Prof Srivastava said the company’s focus area is millimetre-wave radar sensing. Unlike cameras, radar works in fog, rain and low light, and does not capture images. The lab has built contactless systems that measure heart rate and breathing using subtle radar reflections, with clinical trials underway in hospital settings. The same technology is being tested for road monitoring, where it can detect vehicles and pedestrians in poor visibility without raising surveillance concerns, they informed.
“When deployments expose signal noise or interference, those insights feed back into new chip designs, including programmable radar generators and low-noise circuits tailored to specific needs,” Srivastava explained.

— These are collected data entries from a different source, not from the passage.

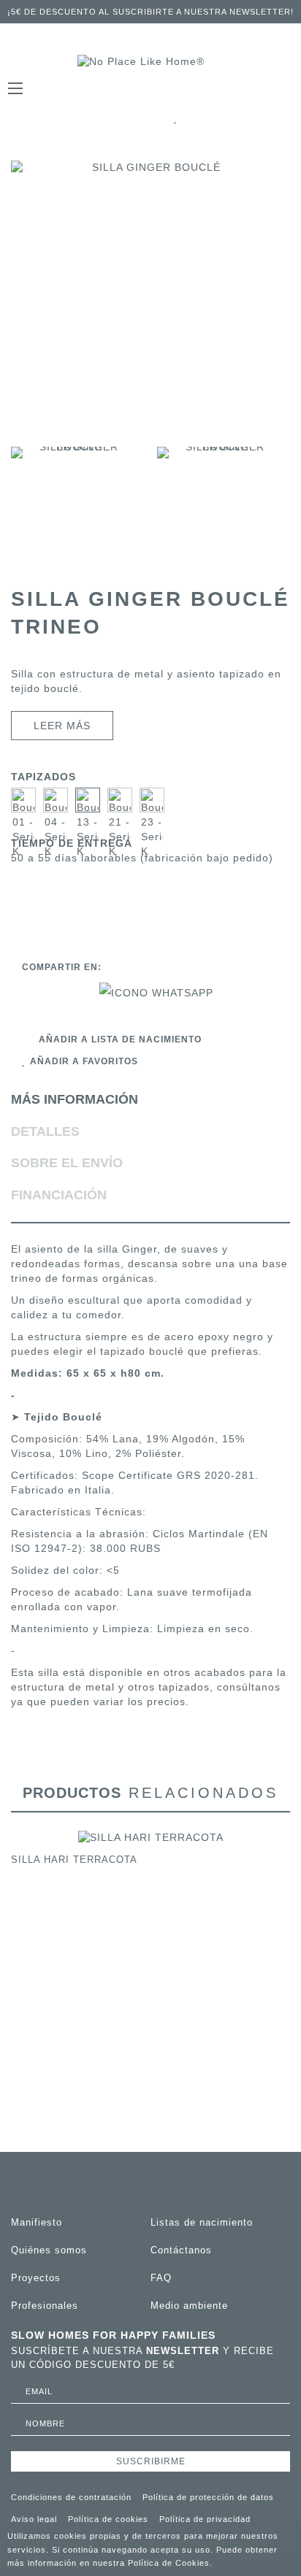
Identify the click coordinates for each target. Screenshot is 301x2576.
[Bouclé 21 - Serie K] (120, 800)
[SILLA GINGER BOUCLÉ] (73, 509)
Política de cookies (108, 2519)
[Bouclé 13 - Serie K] (88, 800)
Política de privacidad (205, 2519)
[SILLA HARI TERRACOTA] (151, 1837)
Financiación (59, 1195)
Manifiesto (36, 2222)
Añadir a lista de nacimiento (120, 1039)
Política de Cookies (169, 2562)
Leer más (62, 725)
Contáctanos (181, 2250)
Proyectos (36, 2277)
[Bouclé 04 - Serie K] (55, 800)
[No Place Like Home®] (150, 62)
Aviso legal (34, 2519)
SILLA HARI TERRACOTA (74, 1859)
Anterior (19, 508)
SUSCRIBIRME (151, 2461)
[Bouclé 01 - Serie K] (23, 800)
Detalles (45, 1131)
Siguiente (282, 508)
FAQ (161, 2277)
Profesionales (44, 2305)
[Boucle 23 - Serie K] (152, 800)
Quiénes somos (49, 2250)
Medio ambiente (189, 2305)
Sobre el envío (67, 1163)
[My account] (259, 118)
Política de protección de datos (208, 2497)
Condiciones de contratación (71, 2497)
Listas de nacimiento (201, 2222)
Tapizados (45, 777)
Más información (74, 1099)
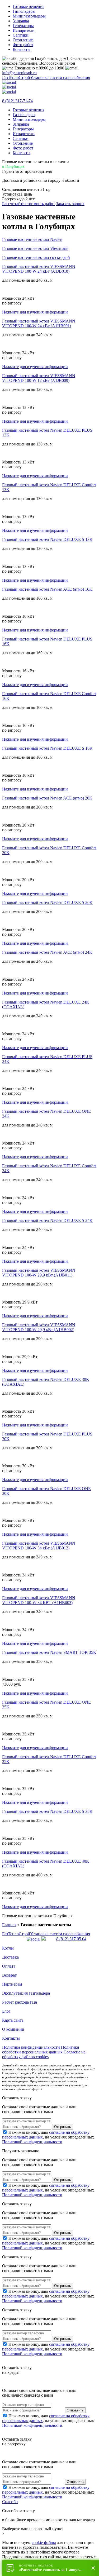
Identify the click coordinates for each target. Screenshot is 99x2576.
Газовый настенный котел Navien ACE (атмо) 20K (47, 798)
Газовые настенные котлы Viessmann (35, 248)
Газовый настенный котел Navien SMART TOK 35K (49, 1652)
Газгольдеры (24, 11)
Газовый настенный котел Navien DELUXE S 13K (47, 539)
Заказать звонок (70, 203)
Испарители (24, 30)
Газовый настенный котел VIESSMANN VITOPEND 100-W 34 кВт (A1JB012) (38, 1545)
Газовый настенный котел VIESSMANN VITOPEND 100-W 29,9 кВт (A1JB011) (38, 1272)
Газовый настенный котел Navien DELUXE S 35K (47, 1811)
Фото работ (23, 44)
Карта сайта (12, 2020)
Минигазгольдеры (29, 16)
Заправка (21, 21)
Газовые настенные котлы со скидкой (36, 257)
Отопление (23, 40)
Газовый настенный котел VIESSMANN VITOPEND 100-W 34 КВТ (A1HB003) (38, 1600)
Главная (9, 1925)
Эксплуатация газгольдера (26, 1993)
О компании (13, 2029)
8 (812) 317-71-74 (17, 101)
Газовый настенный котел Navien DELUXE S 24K (47, 1220)
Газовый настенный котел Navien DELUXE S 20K (47, 902)
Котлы (8, 1948)
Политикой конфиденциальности (32, 2142)
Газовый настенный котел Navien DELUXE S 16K (47, 748)
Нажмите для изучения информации (35, 312)
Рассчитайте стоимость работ (28, 203)
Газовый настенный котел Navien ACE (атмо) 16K (47, 589)
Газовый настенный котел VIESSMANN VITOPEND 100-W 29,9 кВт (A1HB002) (38, 1327)
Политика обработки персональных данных (40, 2049)
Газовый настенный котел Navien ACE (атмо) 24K (47, 952)
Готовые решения (28, 6)
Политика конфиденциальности (31, 2047)
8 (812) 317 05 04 (71, 1939)
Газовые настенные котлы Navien (32, 239)
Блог (6, 2011)
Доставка (10, 1957)
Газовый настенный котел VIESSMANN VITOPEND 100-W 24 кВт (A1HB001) (38, 323)
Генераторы (23, 25)
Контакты (21, 49)
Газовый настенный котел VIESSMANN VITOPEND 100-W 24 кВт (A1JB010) (38, 268)
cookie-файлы (44, 2542)
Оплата (8, 1966)
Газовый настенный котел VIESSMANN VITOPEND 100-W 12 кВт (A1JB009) (38, 378)
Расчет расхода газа (19, 2002)
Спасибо (10, 2501)
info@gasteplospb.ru (19, 72)
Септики (21, 35)
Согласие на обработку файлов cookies (44, 2054)
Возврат (9, 1975)
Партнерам (12, 1984)
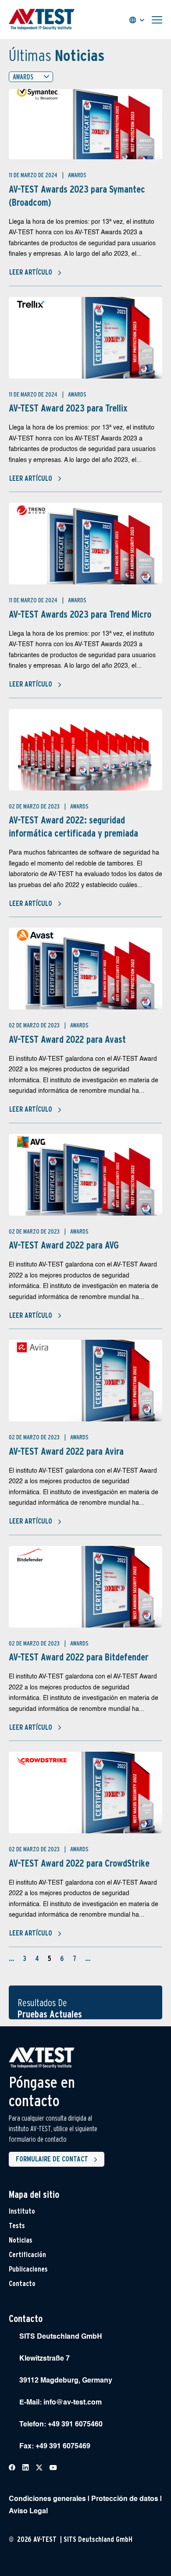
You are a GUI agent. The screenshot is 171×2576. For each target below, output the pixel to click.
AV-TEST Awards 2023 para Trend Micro (80, 614)
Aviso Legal (28, 2511)
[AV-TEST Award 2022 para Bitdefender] (85, 1587)
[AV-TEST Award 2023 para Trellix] (85, 338)
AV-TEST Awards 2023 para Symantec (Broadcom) (77, 195)
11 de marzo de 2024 (34, 175)
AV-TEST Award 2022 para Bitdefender (79, 1657)
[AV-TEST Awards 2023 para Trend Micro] (85, 543)
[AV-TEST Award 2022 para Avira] (85, 1380)
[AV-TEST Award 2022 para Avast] (85, 968)
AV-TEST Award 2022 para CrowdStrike (79, 1863)
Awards (77, 175)
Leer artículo (30, 272)
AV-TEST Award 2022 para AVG (64, 1245)
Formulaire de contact (52, 2159)
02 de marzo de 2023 (35, 806)
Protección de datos (124, 2499)
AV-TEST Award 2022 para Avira (66, 1451)
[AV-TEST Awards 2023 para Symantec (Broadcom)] (85, 124)
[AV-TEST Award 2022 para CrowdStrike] (85, 1792)
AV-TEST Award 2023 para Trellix (68, 408)
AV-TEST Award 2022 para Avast (67, 1039)
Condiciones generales (47, 2499)
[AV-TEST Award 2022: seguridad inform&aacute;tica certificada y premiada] (85, 750)
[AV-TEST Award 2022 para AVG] (85, 1175)
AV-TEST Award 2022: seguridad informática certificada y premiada (73, 826)
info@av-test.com (72, 2402)
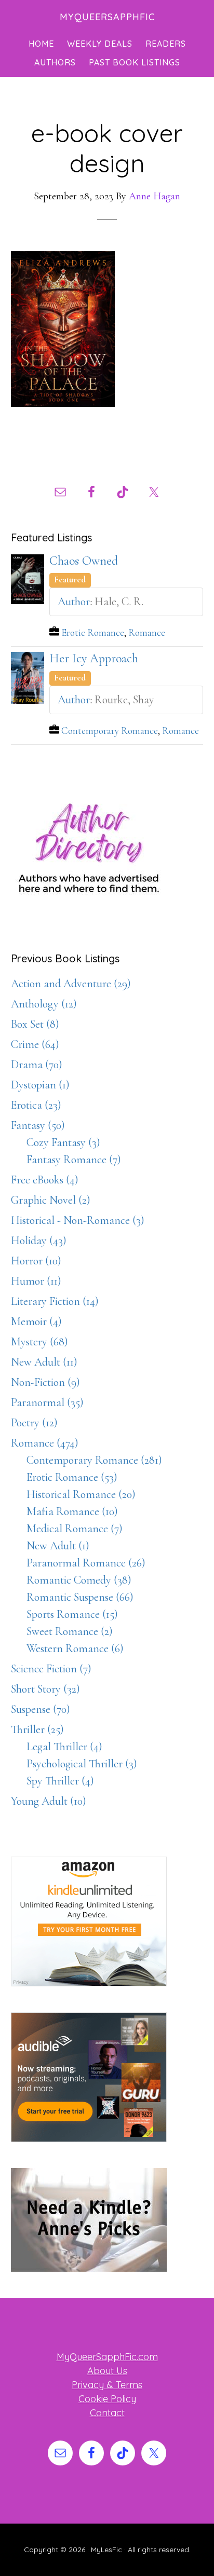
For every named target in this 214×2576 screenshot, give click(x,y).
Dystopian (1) (40, 1085)
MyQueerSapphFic (107, 17)
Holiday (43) (38, 1240)
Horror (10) (36, 1260)
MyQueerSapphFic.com (107, 2357)
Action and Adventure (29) (71, 983)
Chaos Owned (83, 560)
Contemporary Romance (109, 731)
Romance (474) (44, 1443)
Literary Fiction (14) (55, 1301)
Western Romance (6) (75, 1648)
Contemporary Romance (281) (94, 1460)
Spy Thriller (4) (60, 1781)
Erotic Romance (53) (71, 1477)
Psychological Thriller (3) (81, 1763)
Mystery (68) (39, 1341)
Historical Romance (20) (81, 1494)
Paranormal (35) (47, 1402)
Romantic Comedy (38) (78, 1580)
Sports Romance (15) (72, 1614)
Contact (107, 2413)
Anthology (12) (44, 1004)
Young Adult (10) (48, 1801)
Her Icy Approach (93, 658)
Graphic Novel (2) (50, 1200)
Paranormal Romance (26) (85, 1563)
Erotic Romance (92, 632)
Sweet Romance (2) (69, 1631)
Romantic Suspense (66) (79, 1597)
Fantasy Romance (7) (73, 1159)
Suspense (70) (40, 1709)
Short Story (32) (45, 1689)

The lab operates a high-frequency measurement setup up to 44 GHz, facilities available at only a handful of institutions in the country, and has also completed its first fully in-house chip tape-out and participates in international semiconductor design programmes.
“Our students learn how circuit constraints shape system intelligence,” Prof. Srivastava said, the group’s aim is to train engineers who understand the full electronics stack. The work now sits at the intersection of chip design and public systems, where hardware decisions influence how technology serves society.